## WHAT YOU NEED TO DO:
Even where a line looks wrong, copy it exactly and include every entry.

## DATASET EXCERPTS:

====

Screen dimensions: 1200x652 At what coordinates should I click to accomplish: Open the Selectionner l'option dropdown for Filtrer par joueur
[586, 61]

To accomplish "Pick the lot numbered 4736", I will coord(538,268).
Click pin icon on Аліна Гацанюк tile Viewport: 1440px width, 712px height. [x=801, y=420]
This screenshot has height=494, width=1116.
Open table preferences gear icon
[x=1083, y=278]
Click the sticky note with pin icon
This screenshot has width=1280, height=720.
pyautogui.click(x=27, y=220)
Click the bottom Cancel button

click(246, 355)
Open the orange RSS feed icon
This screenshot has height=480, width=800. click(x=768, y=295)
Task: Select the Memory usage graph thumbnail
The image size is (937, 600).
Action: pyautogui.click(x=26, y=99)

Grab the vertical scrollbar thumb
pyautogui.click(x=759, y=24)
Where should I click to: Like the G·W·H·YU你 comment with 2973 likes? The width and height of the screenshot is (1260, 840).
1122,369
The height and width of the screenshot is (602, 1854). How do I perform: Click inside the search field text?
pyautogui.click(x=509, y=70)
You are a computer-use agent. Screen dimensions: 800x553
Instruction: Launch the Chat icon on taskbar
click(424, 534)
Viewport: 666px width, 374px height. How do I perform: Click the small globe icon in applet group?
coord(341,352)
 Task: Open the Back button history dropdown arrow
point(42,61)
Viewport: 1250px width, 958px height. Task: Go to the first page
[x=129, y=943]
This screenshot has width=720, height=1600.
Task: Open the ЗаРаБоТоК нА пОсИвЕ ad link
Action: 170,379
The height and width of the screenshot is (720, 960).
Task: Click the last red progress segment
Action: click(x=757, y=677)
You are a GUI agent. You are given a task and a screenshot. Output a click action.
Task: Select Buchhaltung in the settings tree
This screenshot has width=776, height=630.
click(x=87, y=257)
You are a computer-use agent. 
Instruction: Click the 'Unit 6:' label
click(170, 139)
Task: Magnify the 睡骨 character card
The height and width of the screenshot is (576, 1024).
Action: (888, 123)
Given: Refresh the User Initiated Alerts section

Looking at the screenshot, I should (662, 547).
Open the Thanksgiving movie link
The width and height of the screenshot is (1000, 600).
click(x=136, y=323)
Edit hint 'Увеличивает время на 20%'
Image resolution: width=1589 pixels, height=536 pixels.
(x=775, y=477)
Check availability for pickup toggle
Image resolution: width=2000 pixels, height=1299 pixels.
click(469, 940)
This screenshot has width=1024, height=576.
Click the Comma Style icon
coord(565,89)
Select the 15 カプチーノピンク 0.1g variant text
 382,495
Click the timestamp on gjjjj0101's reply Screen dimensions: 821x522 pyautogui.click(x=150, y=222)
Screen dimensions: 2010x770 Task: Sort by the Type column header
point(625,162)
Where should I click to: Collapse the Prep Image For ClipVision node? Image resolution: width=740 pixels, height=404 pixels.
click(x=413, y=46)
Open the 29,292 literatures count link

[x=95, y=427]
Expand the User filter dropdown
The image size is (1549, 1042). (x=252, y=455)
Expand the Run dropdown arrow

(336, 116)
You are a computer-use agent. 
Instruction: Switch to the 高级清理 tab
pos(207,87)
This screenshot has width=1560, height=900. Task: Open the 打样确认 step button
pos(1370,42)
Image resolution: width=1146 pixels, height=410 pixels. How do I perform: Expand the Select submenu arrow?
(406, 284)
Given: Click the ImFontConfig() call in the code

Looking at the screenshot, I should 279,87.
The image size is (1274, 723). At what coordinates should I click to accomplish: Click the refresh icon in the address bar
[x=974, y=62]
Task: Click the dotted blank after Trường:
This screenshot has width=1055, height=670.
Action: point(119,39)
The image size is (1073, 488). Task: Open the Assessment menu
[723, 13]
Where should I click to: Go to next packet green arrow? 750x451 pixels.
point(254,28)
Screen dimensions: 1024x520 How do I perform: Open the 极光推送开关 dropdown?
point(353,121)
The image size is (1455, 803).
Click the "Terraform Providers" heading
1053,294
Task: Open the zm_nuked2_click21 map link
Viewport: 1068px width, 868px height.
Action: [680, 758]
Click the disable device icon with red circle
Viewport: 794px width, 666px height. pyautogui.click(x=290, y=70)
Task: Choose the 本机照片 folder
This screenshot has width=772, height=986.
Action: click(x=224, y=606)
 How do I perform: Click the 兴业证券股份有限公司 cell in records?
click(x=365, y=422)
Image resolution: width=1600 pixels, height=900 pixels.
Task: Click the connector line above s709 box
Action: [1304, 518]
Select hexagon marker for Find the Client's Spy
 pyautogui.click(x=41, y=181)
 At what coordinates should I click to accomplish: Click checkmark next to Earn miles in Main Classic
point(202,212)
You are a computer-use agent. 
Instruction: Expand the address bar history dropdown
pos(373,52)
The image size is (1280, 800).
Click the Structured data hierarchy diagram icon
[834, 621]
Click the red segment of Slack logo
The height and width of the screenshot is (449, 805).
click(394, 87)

====

## RESULT:
Screen dimensions: 1200x652 At what coordinates should I click to accomplish: Open the Selectionner l'option dropdown for Filtrer par joueur
[586, 61]

To accomplish "Pick the lot numbered 4736", I will coord(538,268).
Click pin icon on Аліна Гацанюк tile Viewport: 1440px width, 712px height. [x=801, y=420]
This screenshot has height=494, width=1116.
Open table preferences gear icon
[x=1083, y=278]
Click the sticky note with pin icon
This screenshot has width=1280, height=720.
pyautogui.click(x=27, y=220)
Click the bottom Cancel button

click(246, 355)
Open the orange RSS feed icon
This screenshot has height=480, width=800. click(x=768, y=295)
Task: Select the Memory usage graph thumbnail
The image size is (937, 600).
Action: pyautogui.click(x=26, y=99)

Grab the vertical scrollbar thumb
pyautogui.click(x=759, y=24)
Where should I click to: Like the G·W·H·YU你 comment with 2973 likes? The width and height of the screenshot is (1260, 840).
1122,369
The height and width of the screenshot is (602, 1854). How do I perform: Click inside the search field text?
pyautogui.click(x=509, y=70)
You are a computer-use agent. Screen dimensions: 800x553
Instruction: Launch the Chat icon on taskbar
click(424, 534)
Viewport: 666px width, 374px height. How do I perform: Click the small globe icon in applet group?
coord(341,352)
 Task: Open the Back button history dropdown arrow
point(42,61)
Viewport: 1250px width, 958px height. Task: Go to the first page
[x=129, y=943]
This screenshot has width=720, height=1600.
Task: Open the ЗаРаБоТоК нА пОсИвЕ ad link
Action: 170,379
The height and width of the screenshot is (720, 960).
Task: Click the last red progress segment
Action: click(x=757, y=677)
You are a GUI agent. You are given a task and a screenshot. Output a click action.
Task: Select Buchhaltung in the settings tree
This screenshot has width=776, height=630.
click(x=87, y=257)
You are a computer-use agent. 
Instruction: Click the 'Unit 6:' label
click(170, 139)
Task: Magnify the 睡骨 character card
The height and width of the screenshot is (576, 1024).
Action: (888, 123)
Given: Refresh the User Initiated Alerts section

Looking at the screenshot, I should (662, 547).
Open the Thanksgiving movie link
The width and height of the screenshot is (1000, 600).
click(x=136, y=323)
Edit hint 'Увеличивает время на 20%'
Image resolution: width=1589 pixels, height=536 pixels.
(x=775, y=477)
Check availability for pickup toggle
Image resolution: width=2000 pixels, height=1299 pixels.
click(469, 940)
This screenshot has width=1024, height=576.
Click the Comma Style icon
coord(565,89)
Select the 15 カプチーノピンク 0.1g variant text
 382,495
Click the timestamp on gjjjj0101's reply Screen dimensions: 821x522 pyautogui.click(x=150, y=222)
Screen dimensions: 2010x770 Task: Sort by the Type column header
point(625,162)
Where should I click to: Collapse the Prep Image For ClipVision node? Image resolution: width=740 pixels, height=404 pixels.
click(x=413, y=46)
Open the 29,292 literatures count link

[x=95, y=427]
Expand the User filter dropdown
The image size is (1549, 1042). (x=252, y=455)
Expand the Run dropdown arrow

(336, 116)
You are a computer-use agent. 
Instruction: Switch to the 高级清理 tab
pos(207,87)
This screenshot has width=1560, height=900. Task: Open the 打样确认 step button
pos(1370,42)
Image resolution: width=1146 pixels, height=410 pixels. How do I perform: Expand the Select submenu arrow?
(406, 284)
Given: Click the ImFontConfig() call in the code

Looking at the screenshot, I should 279,87.
The image size is (1274, 723). At what coordinates should I click to accomplish: Click the refresh icon in the address bar
[x=974, y=62]
Task: Click the dotted blank after Trường:
This screenshot has width=1055, height=670.
Action: point(119,39)
The image size is (1073, 488). Task: Open the Assessment menu
[723, 13]
Where should I click to: Go to next packet green arrow? 750x451 pixels.
point(254,28)
Screen dimensions: 1024x520 How do I perform: Open the 极光推送开关 dropdown?
point(353,121)
The image size is (1455, 803).
Click the "Terraform Providers" heading
1053,294
Task: Open the zm_nuked2_click21 map link
Viewport: 1068px width, 868px height.
Action: [680, 758]
Click the disable device icon with red circle
Viewport: 794px width, 666px height. pyautogui.click(x=290, y=70)
Task: Choose the 本机照片 folder
This screenshot has width=772, height=986.
Action: click(x=224, y=606)
 How do I perform: Click the 兴业证券股份有限公司 cell in records?
click(x=365, y=422)
Image resolution: width=1600 pixels, height=900 pixels.
Task: Click the connector line above s709 box
Action: [1304, 518]
Select hexagon marker for Find the Client's Spy
 pyautogui.click(x=41, y=181)
 At what coordinates should I click to accomplish: Click checkmark next to Earn miles in Main Classic
point(202,212)
You are a computer-use agent. 
Instruction: Expand the address bar history dropdown
pos(373,52)
The image size is (1280, 800).
Click the Structured data hierarchy diagram icon
[834, 621]
Click the red segment of Slack logo
The height and width of the screenshot is (449, 805).
click(394, 87)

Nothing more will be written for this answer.